The group’s bottom line was also adversely affected by a spike in large death claims in Discovery Life in the first half of the period under review.
Discovery said in a trading statement that it expected its normalised headline earnings per share to decrease by between 5 and 10percent, compared to last year.
The company said that it planned to significantly increase investment in strategic initiatives, with the bulk of the investment expected to be directed towards the launch of the new Discovery Bank.
“This has necessitated a more detailed trading update for the year ended June 30, 2019,” the company said.
“For the first six months to December 31, 2018, this planned increased investment, together with an unexpected spike in large mortality claims within Discovery Life, resulted in a substantial reduction in normalised headline earnings per share,” its statement pointed out.
The group said its investment drive in strategic initiatives during the second half of the year were above the long-term level of 10percent, compared with the previous year.
The group’s share price has come under intense pressure this year, having shed more than 27percent to date.
Terence Craig, chief investment officer at Element Investment Managers, in a second quarter newsletter flagged Discovery as a potential future “fallen angel”, as its actuarial assumptions and accounting policies appeared to be bolstering its reported earnings, while the underlying cash returns appear to be materially worse and paint a different picture of the company.
Graig also took aim at Discovery Bank, saying it would take too long before the bank generated the required level of earnings, and that “there is at least an even chance that Discovery would destroy shareholder value in banking”.

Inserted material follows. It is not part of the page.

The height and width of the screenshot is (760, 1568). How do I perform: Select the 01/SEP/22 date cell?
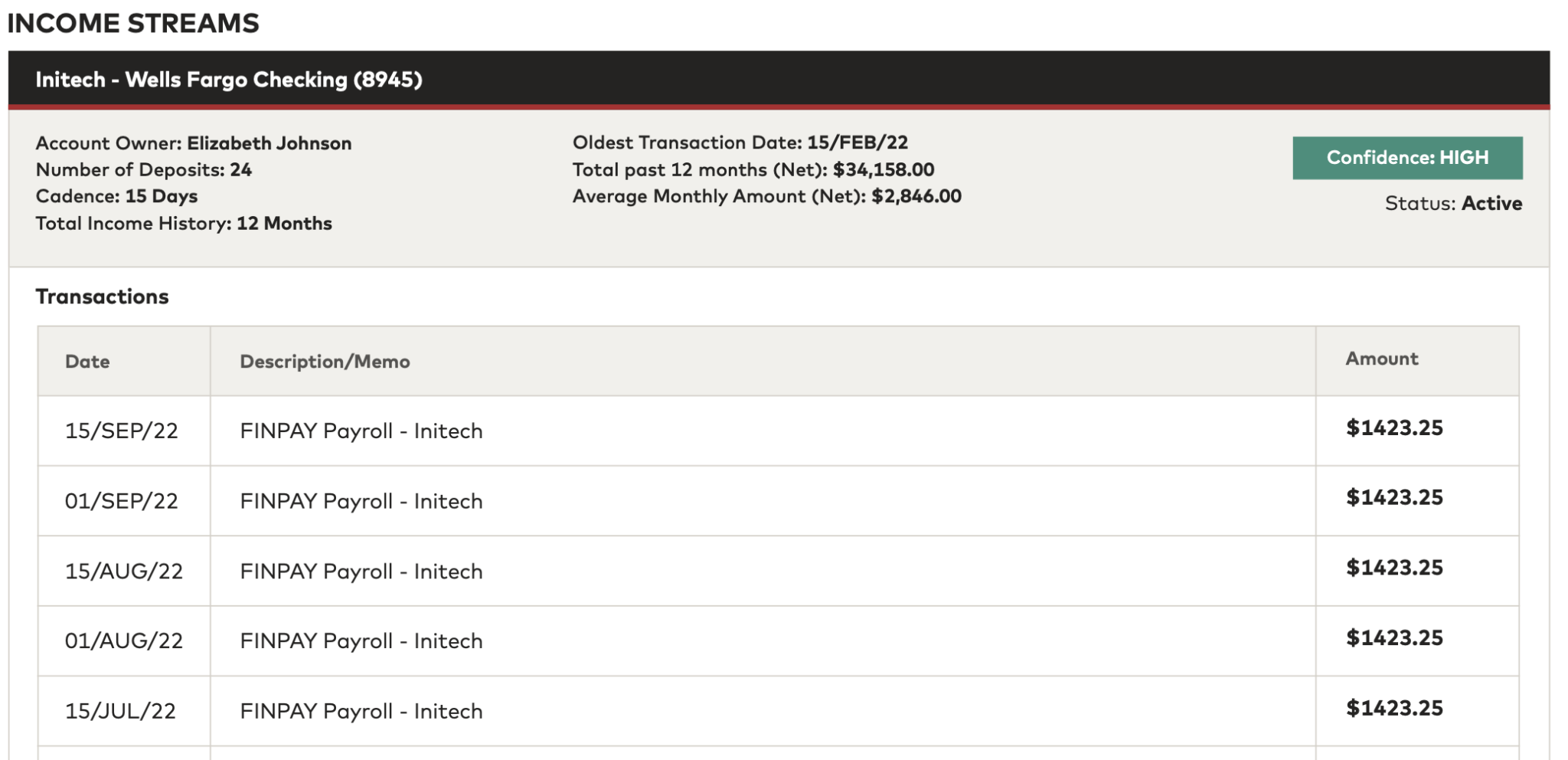[121, 501]
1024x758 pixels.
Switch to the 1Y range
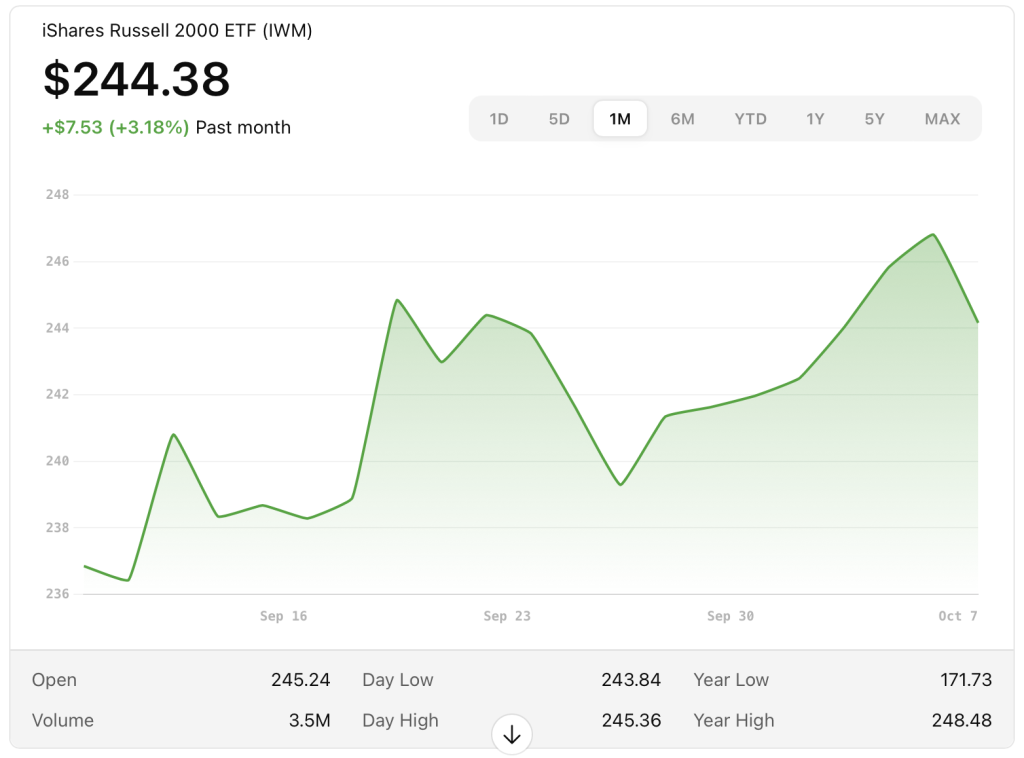click(815, 119)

In a major coup last month, Discovery appointed former deputy governor of the South African Reserve Bank Francois Groepe as the deputy chief executive of its banking unit, as the group readies itself to shake up the banking industry.

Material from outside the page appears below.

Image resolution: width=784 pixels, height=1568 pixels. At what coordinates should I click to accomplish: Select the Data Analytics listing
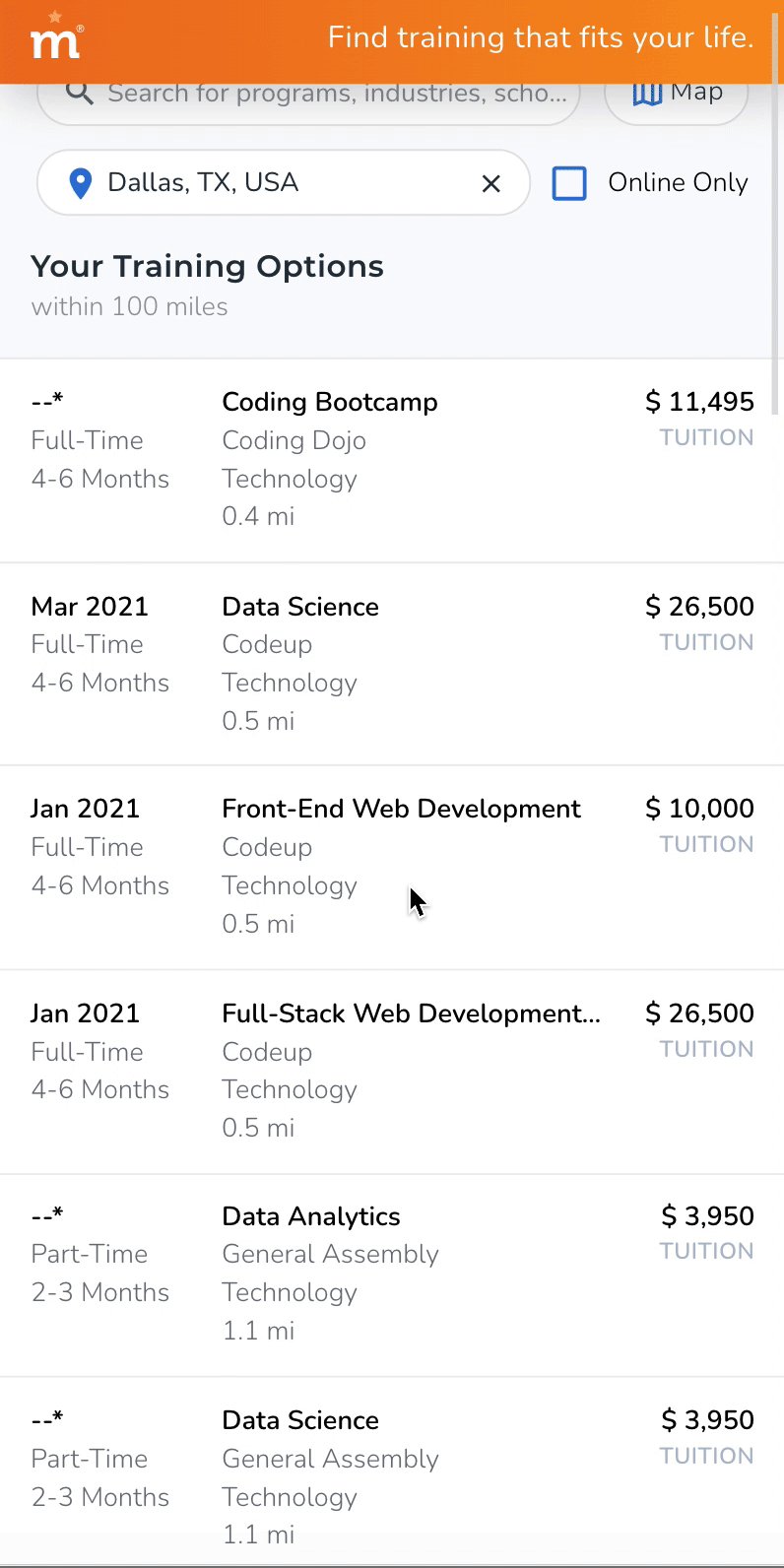(311, 1217)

Discovery did not respond to questions on Element Investment Managers’ report.
However, the group in its trading statement said it is in good shape.

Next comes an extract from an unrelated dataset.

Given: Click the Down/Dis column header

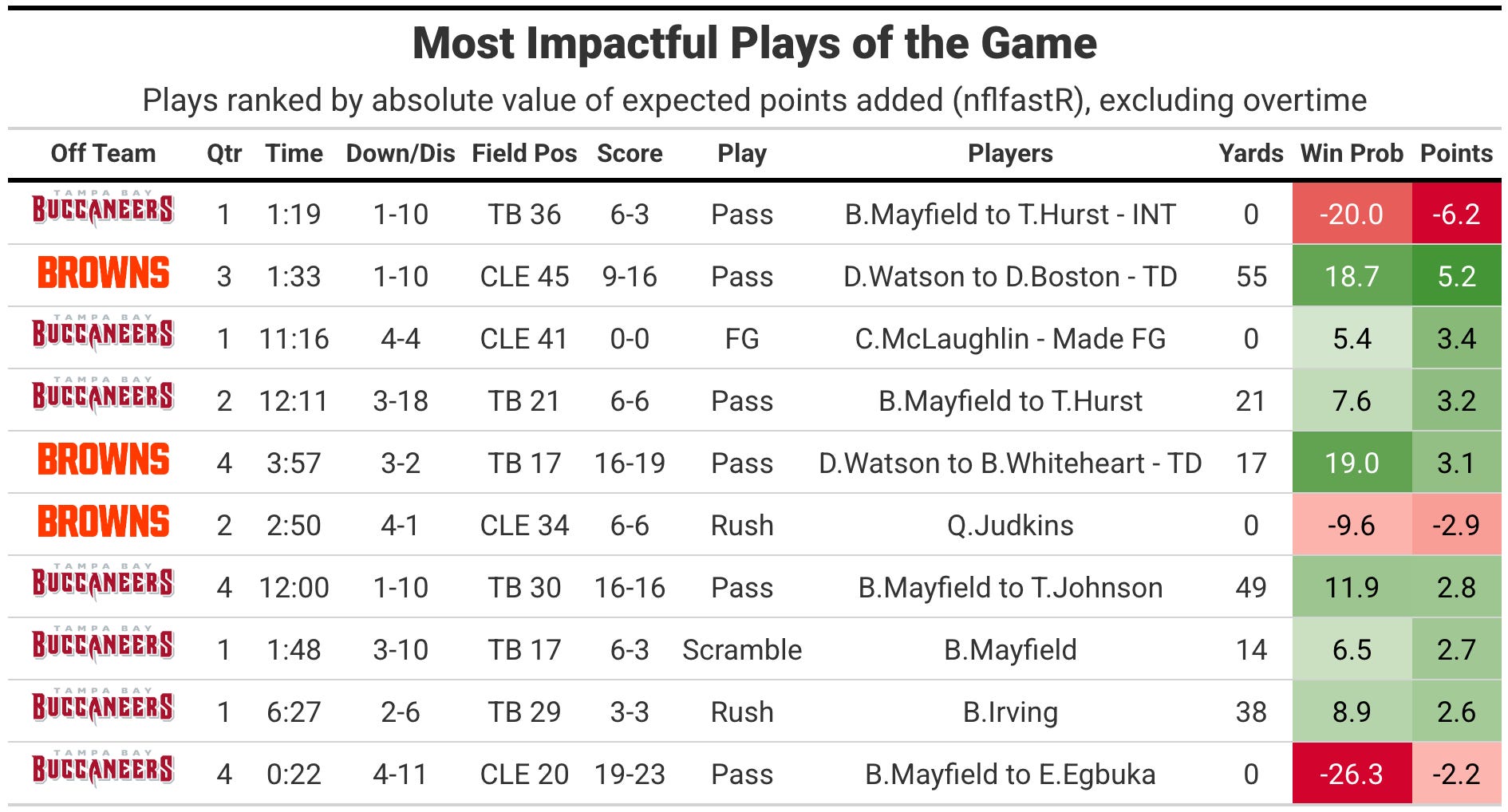Looking at the screenshot, I should [401, 153].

“Discovery is well positioned for growth through its robust established businesses, emerging businesses which are scaling and expected to grow strongly going forward, and significant new initiatives which are being built.
The company added that it did not expect the contentious National Health Insurance Bill to have a material long-term impact on its healthcare business.
Discovery was expected to release its results for the year to end June on Wednesday.
Discovery’s shares closed 6.64percent up at R115.17 on Friday.